▸ **Written problem**:
Please write out again the lines from the line with "Image resolution: width=321" to the line with "coord(493,260)", both included, requests and all, but scale every coordinate in the answers by 0.55 and round to whole numbers, with halves going up. Keep the numbers in the requests unchanged and leave out the pictures.
** START OF Dataset records **
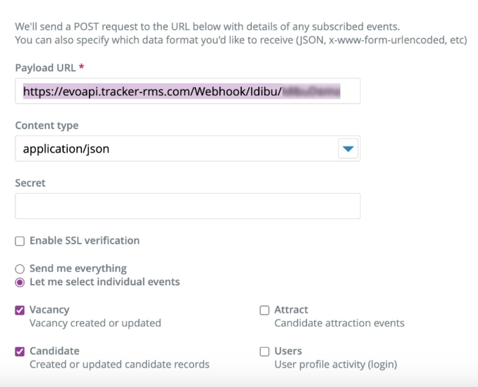The width and height of the screenshot is (478, 387).
Task: Click 'Created or updated candidate records' text
Action: [x=119, y=365]
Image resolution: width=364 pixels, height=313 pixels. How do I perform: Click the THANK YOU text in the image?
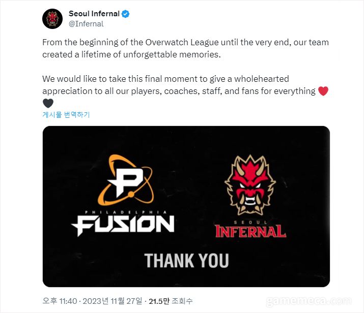186,260
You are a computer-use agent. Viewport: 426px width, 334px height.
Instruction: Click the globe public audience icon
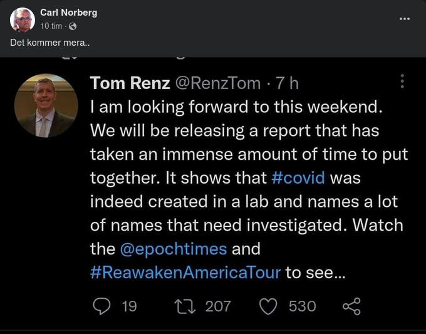click(73, 26)
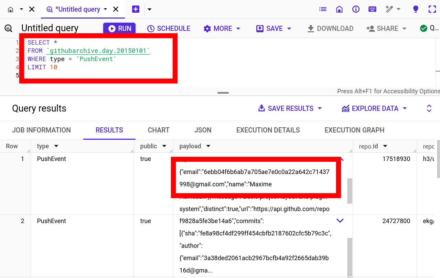Open a new query tab with plus icon
Image resolution: width=440 pixels, height=278 pixels.
coord(136,9)

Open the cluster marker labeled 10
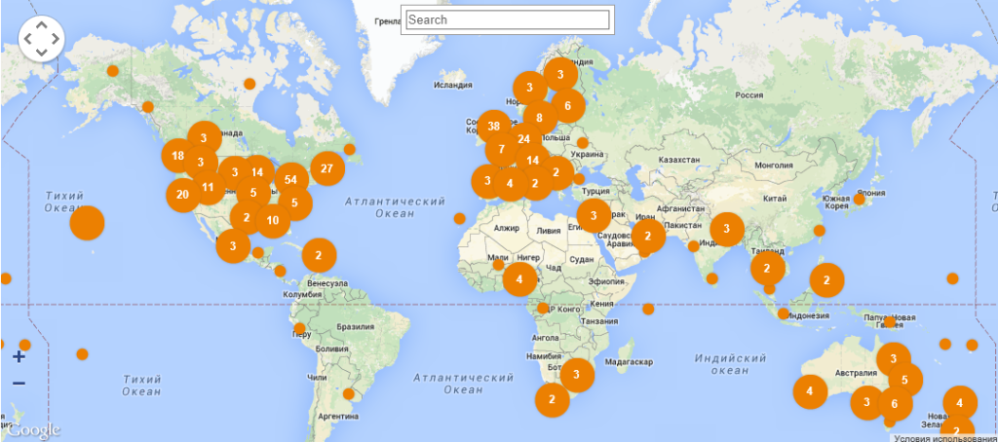[x=272, y=220]
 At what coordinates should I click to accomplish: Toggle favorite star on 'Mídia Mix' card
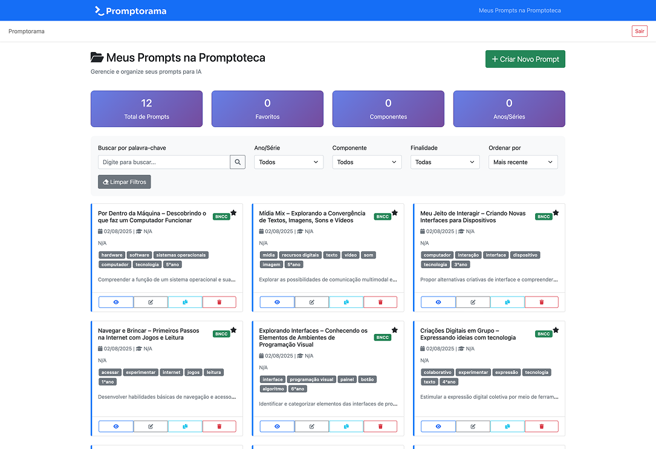[395, 213]
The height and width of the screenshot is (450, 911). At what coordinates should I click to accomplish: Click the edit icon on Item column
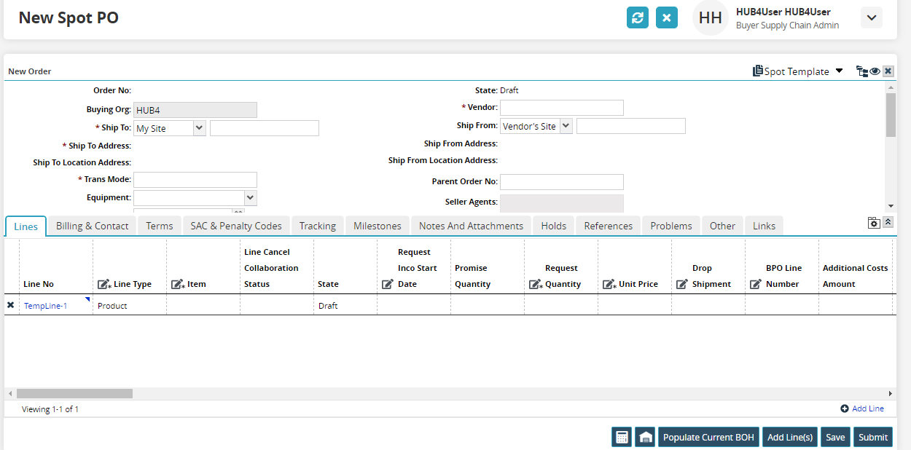tap(177, 284)
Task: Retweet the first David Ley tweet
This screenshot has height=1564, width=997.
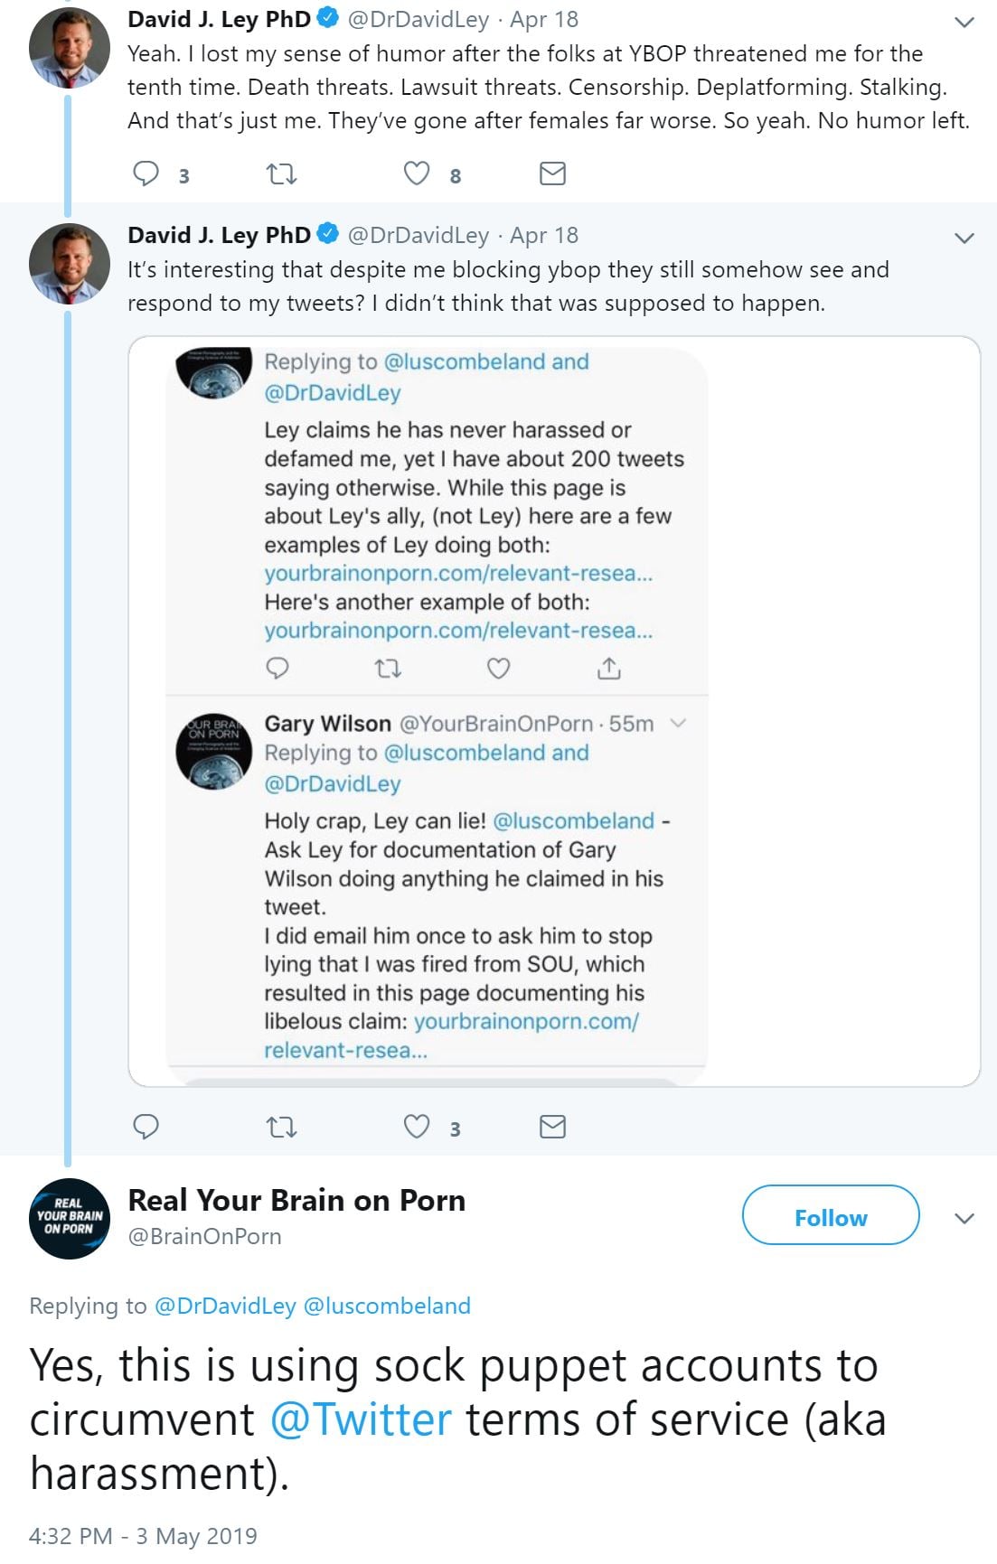Action: pos(282,173)
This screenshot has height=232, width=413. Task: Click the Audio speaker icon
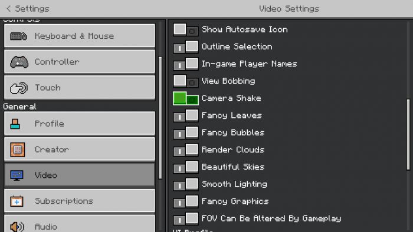click(x=17, y=227)
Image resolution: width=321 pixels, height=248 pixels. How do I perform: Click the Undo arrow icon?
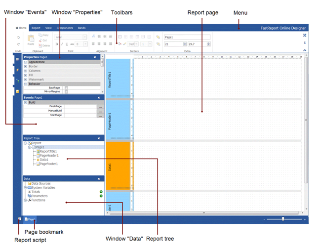[x=18, y=38]
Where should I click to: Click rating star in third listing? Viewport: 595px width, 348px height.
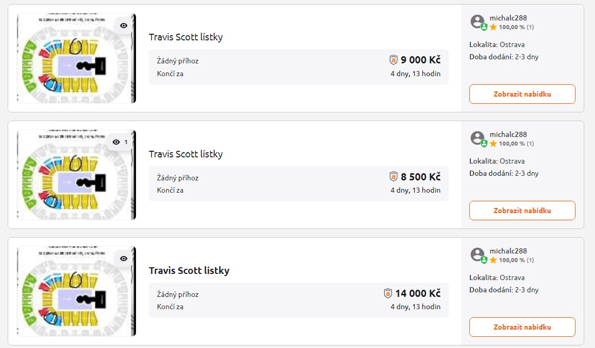coord(493,260)
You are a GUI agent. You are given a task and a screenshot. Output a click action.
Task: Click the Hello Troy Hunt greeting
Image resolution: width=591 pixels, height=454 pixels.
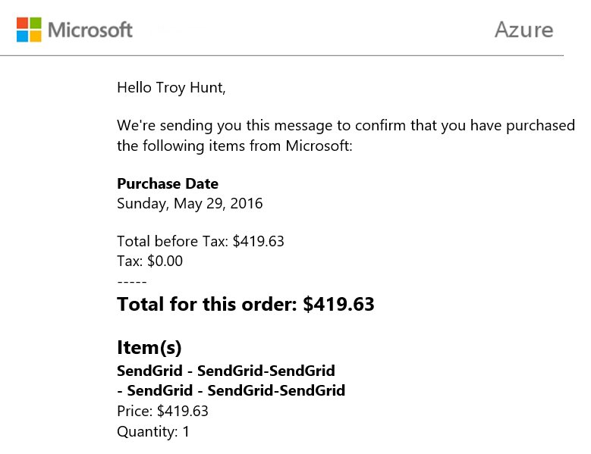[x=171, y=88]
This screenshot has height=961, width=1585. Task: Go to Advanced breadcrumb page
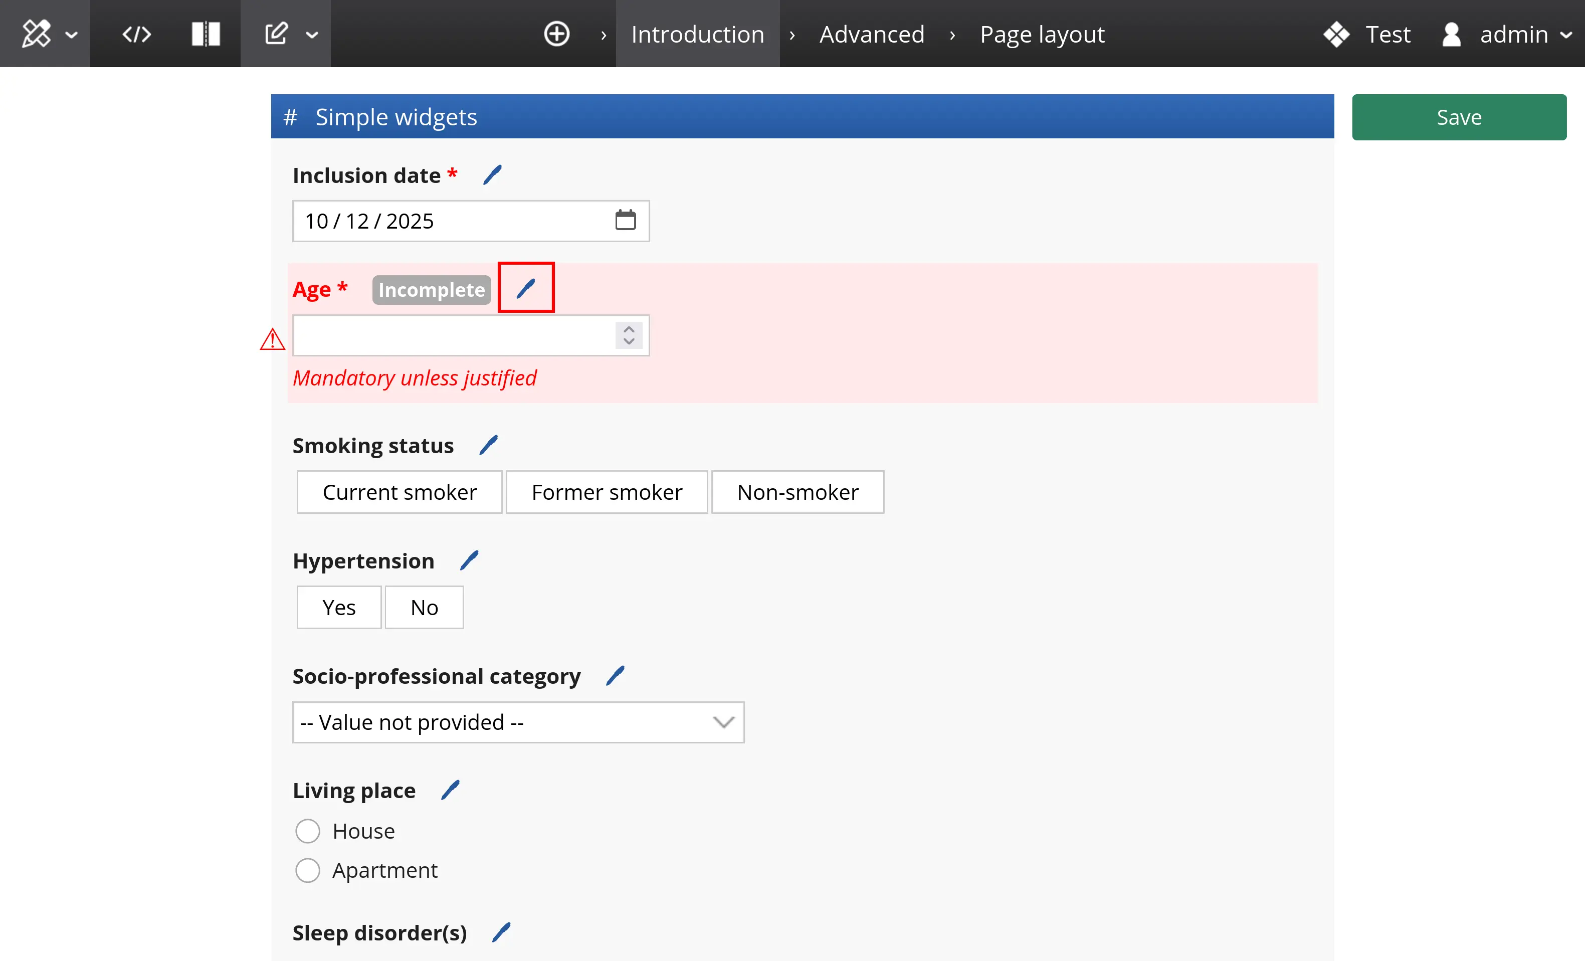(x=872, y=34)
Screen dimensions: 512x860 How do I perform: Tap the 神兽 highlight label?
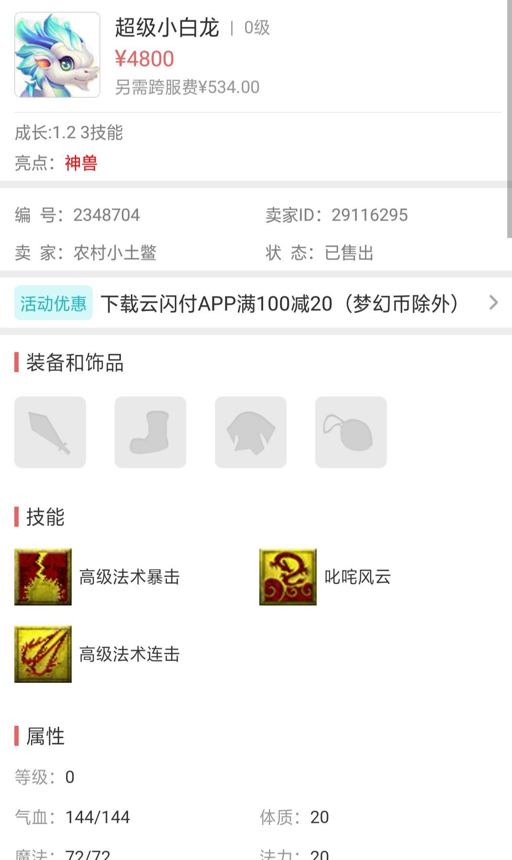[81, 163]
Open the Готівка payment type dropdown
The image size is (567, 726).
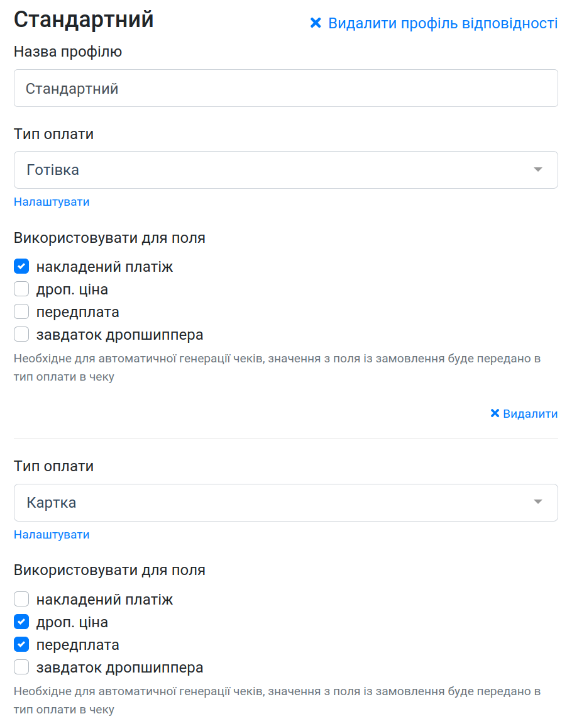286,170
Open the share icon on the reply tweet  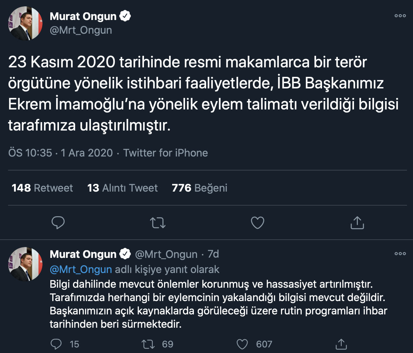[x=341, y=344]
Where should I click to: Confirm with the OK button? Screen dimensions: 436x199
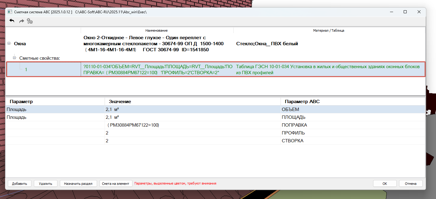[x=385, y=184]
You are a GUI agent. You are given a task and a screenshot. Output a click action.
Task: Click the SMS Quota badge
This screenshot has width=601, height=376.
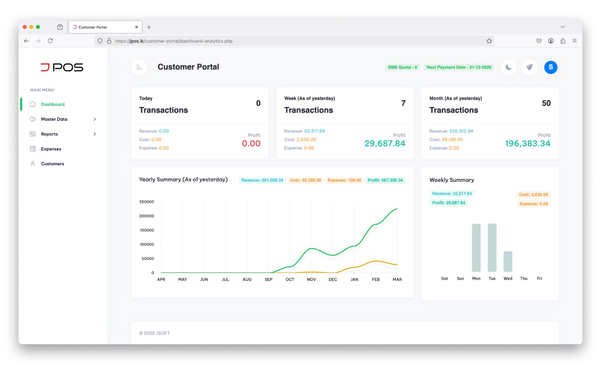point(403,67)
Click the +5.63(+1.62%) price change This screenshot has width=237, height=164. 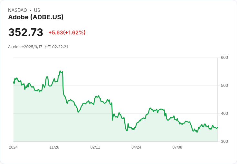(67, 32)
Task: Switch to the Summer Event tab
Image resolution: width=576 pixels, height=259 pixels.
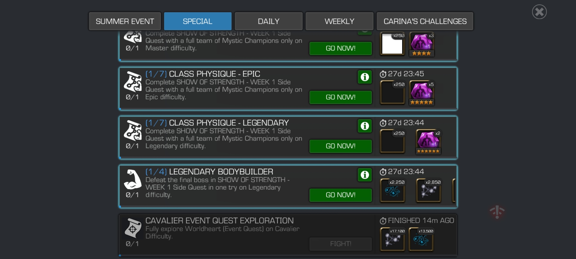Action: [x=125, y=21]
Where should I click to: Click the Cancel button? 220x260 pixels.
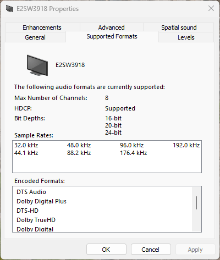(x=151, y=250)
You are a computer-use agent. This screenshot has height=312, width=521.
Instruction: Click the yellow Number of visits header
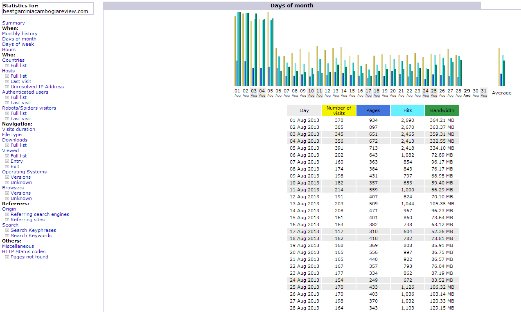[x=339, y=110]
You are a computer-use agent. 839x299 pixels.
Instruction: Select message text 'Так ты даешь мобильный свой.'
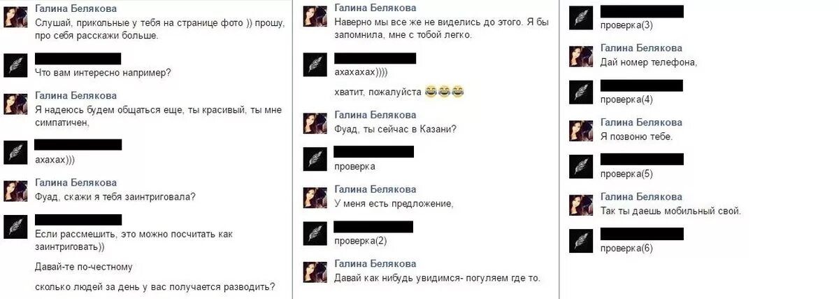(671, 211)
** END OF Dataset records **
▸ **Expected answer**:
Image resolution: width=321 pixels, height=248 pixels. How do I perform: Click the Undo arrow icon?
[x=10, y=21]
Where should I click to: Click rating star in third listing? Viewport: 595px width, 348px height.
coord(271,143)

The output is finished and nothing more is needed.